I'm working on a 3 node cluster (HDP 2.6 installed). As I use one node as the Master node, where all the master services run on, its memory is needed for all these services. Because of that I want to avoid the resource allocation by YARN, as I don't want to run YARN containers on this node.
1. How can I avoid these allocation for that node?
2. Do I have to uninstall a service?
3. Is this a good approach to use one node as the master?
As my HDFS has two DataNodes installed (on the two slave nodes), I need the YARN containers there to calculate locally on these nodes. I don't know why I should also provide ressources from my Master node for the YARN service.
4. Can someone explain?
you can uninstall nodemanager from master node and colocate it with the datanodes, this way you can stop yarn to spin container on master node and since it is running on similar slave node where datanode is running so you need not to worry about the data locality.
Thank you for the very fast answer. So I will uninstall the NodeManager on my master node.
Did I understand you right: is the NodeManager not used if there is no DataNode installed on the same host?

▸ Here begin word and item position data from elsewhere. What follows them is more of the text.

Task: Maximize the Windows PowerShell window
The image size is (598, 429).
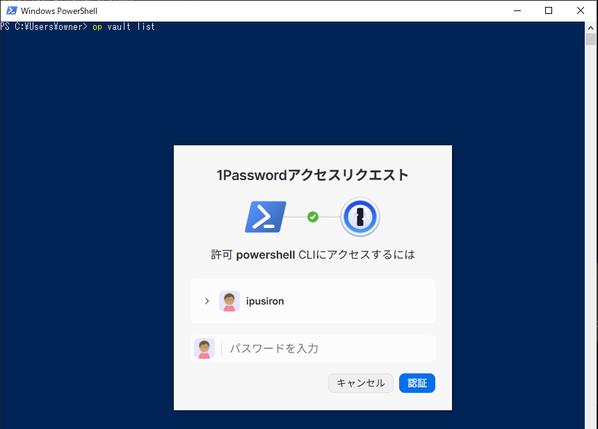Action: (x=549, y=10)
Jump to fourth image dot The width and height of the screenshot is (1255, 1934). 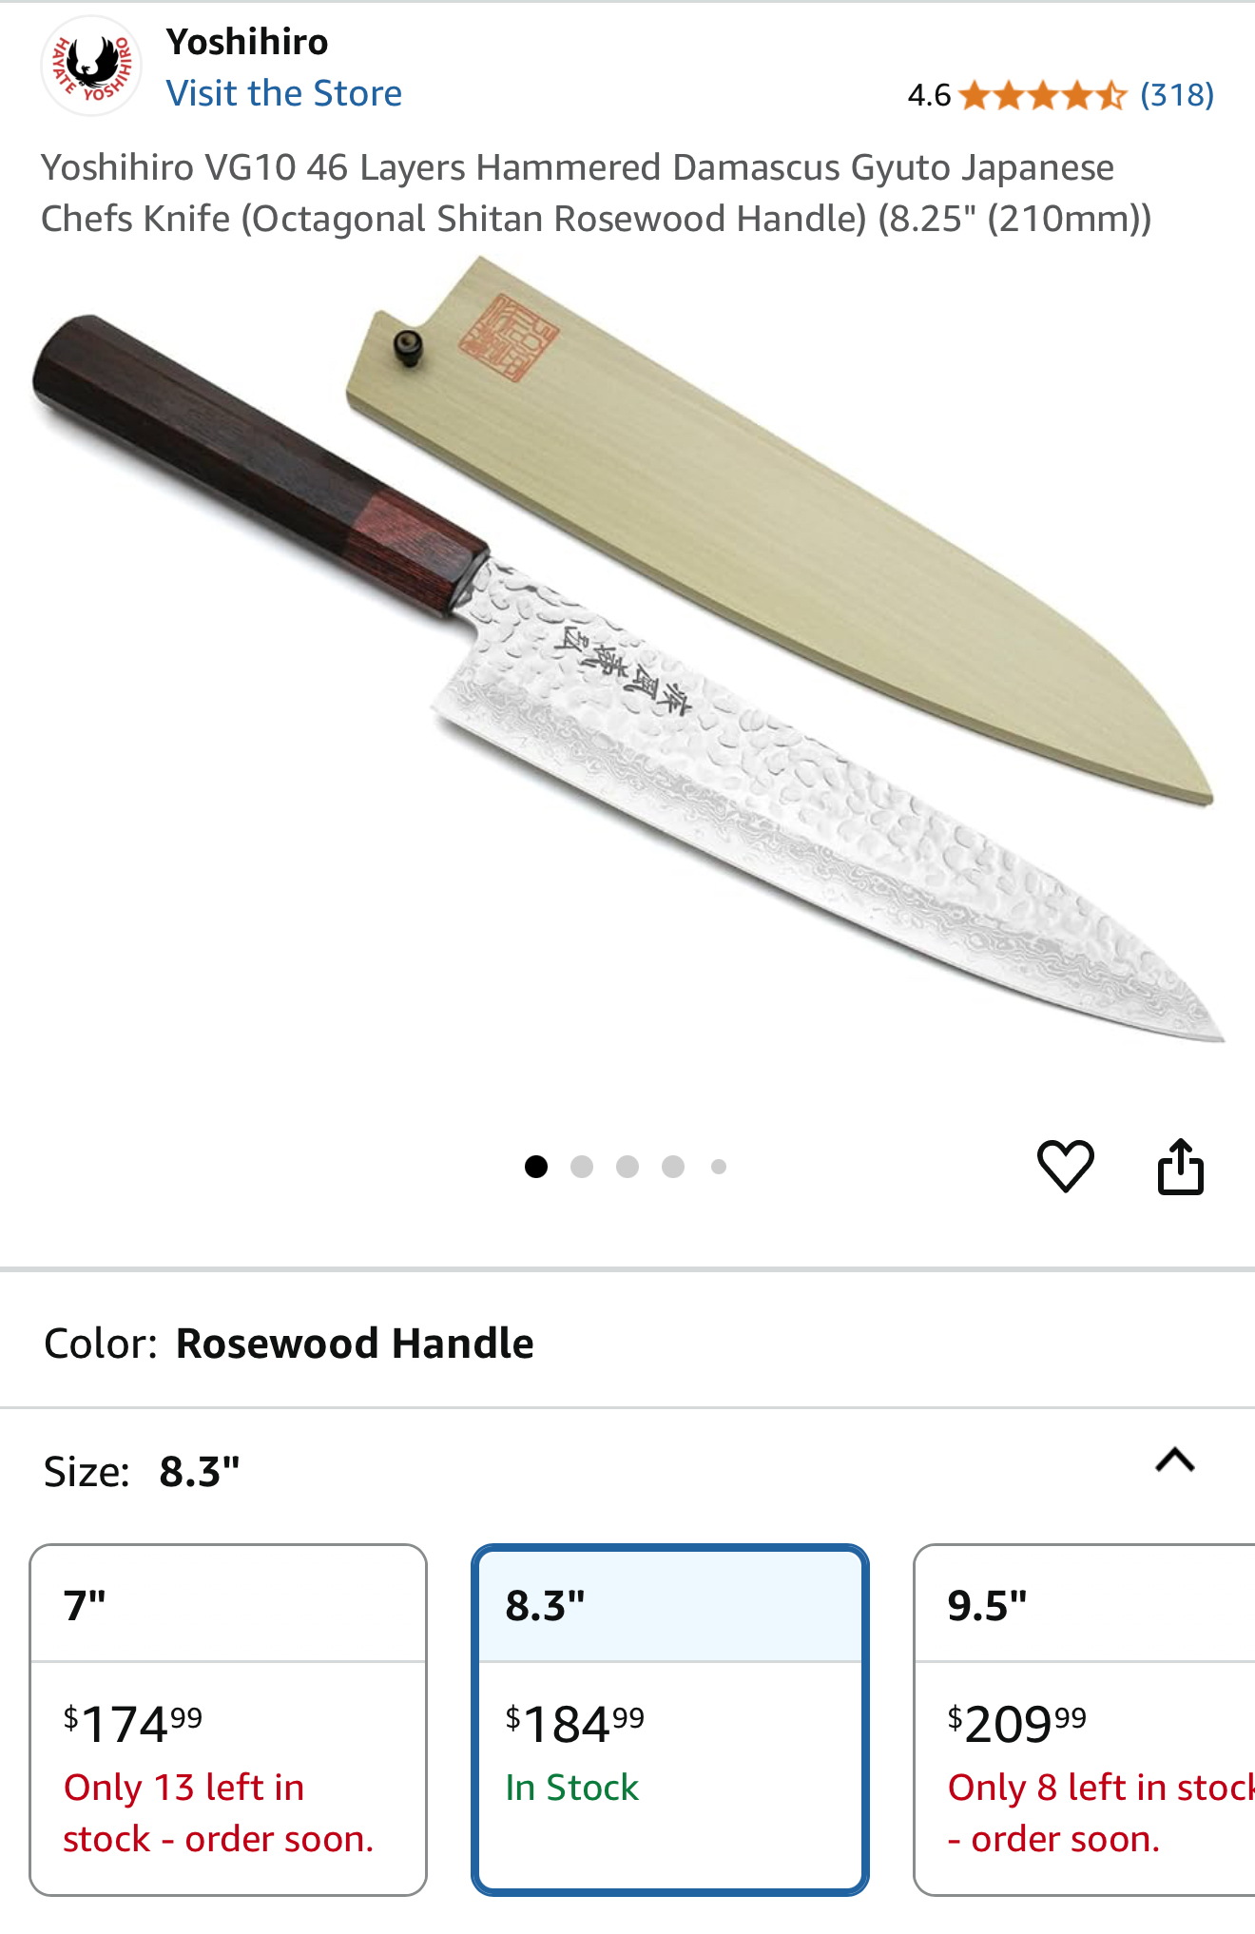click(673, 1167)
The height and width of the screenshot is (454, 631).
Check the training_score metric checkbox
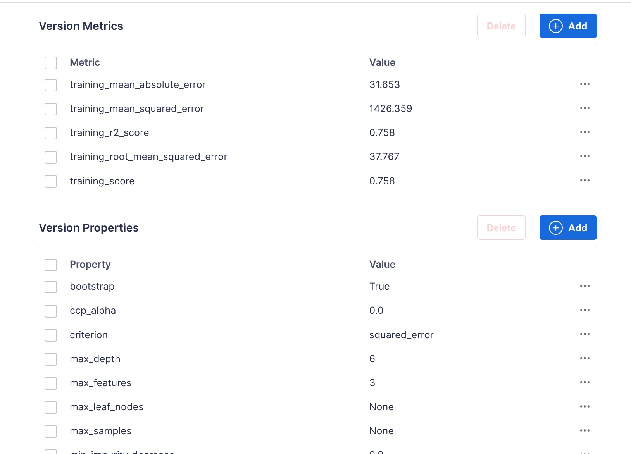coord(51,181)
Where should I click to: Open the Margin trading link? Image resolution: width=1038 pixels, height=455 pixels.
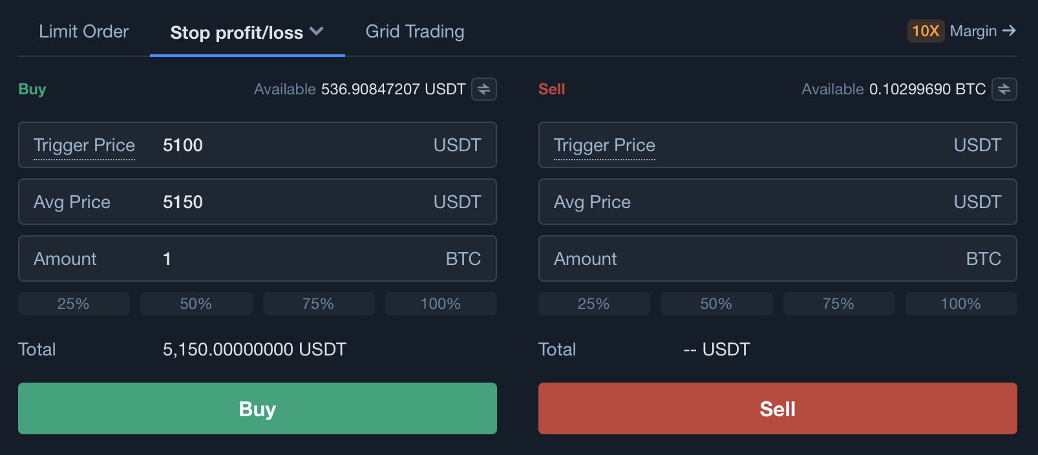point(973,31)
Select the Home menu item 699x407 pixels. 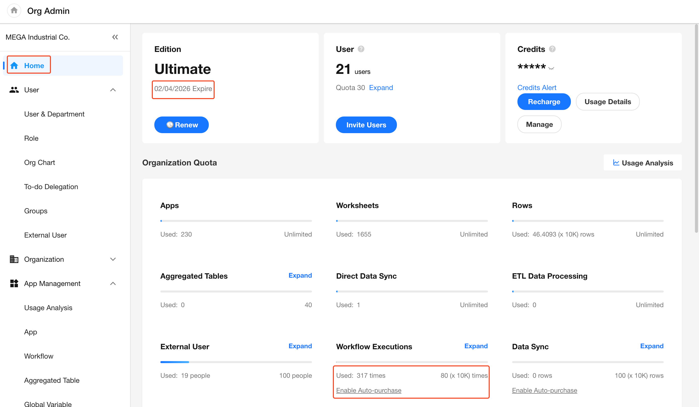point(34,65)
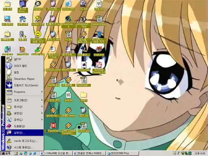
Task: Open the wow2.htm file icon
Action: coord(69,5)
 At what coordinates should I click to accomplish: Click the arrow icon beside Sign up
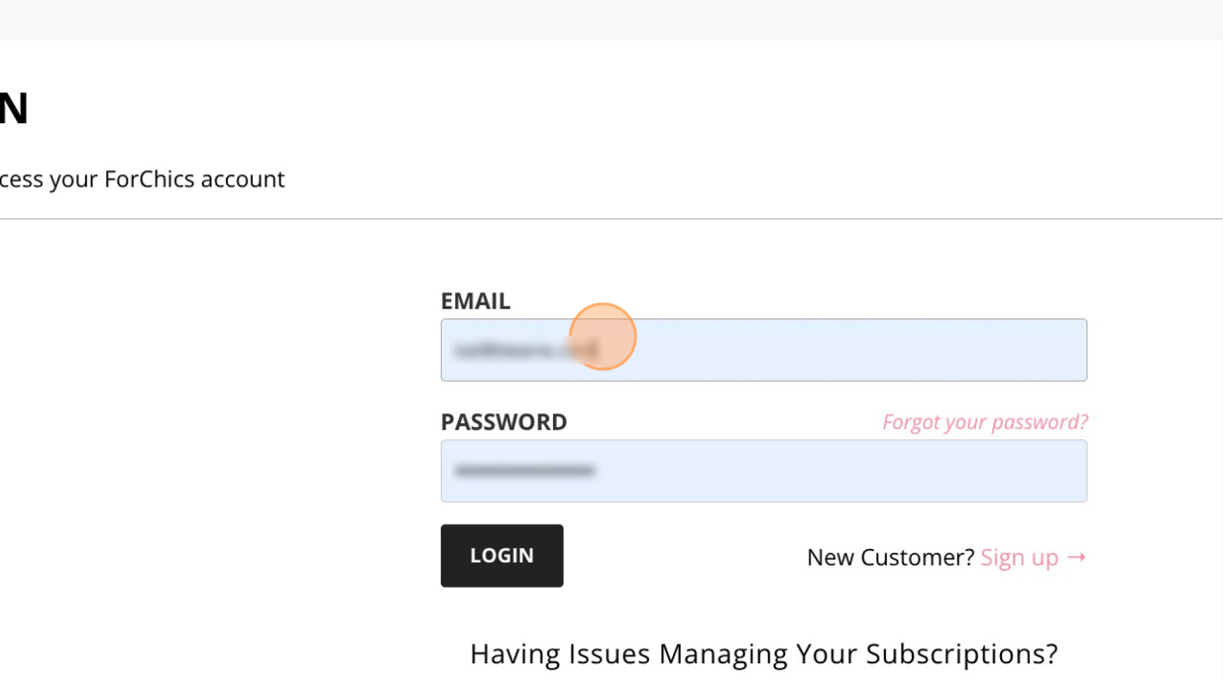click(1076, 557)
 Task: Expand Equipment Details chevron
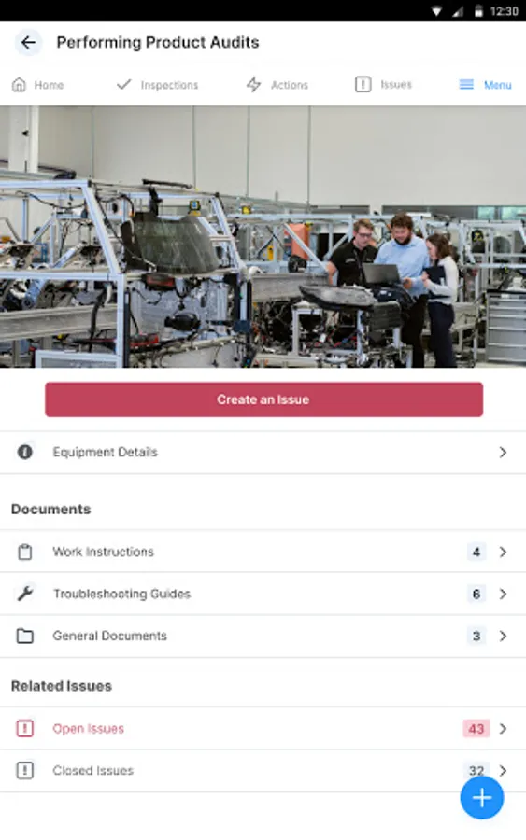coord(503,452)
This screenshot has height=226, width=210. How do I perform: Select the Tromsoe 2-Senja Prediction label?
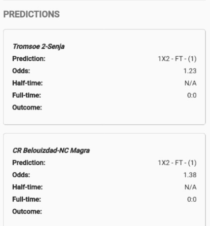(x=29, y=59)
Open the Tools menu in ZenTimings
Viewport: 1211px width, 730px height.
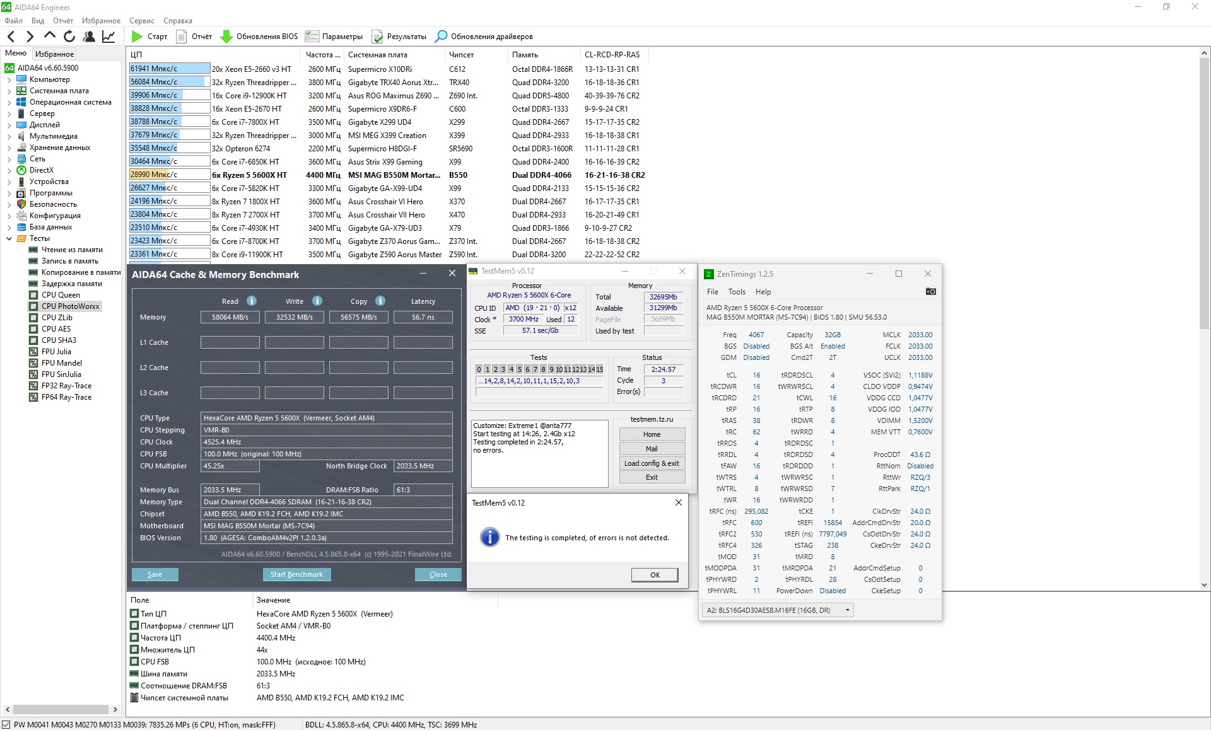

And what would happen, if NodeManager and DataNode would be installed on different nodes?
Did I understand you right: is the NodeManager not used if there is no DataNode installed on the same host? this is not right understanding, NM will be used whether DN is on same host or not, as your installation has slave node where DN is running, if you install NM on these nodes then yarn will only spin container on these nodes, not the master node.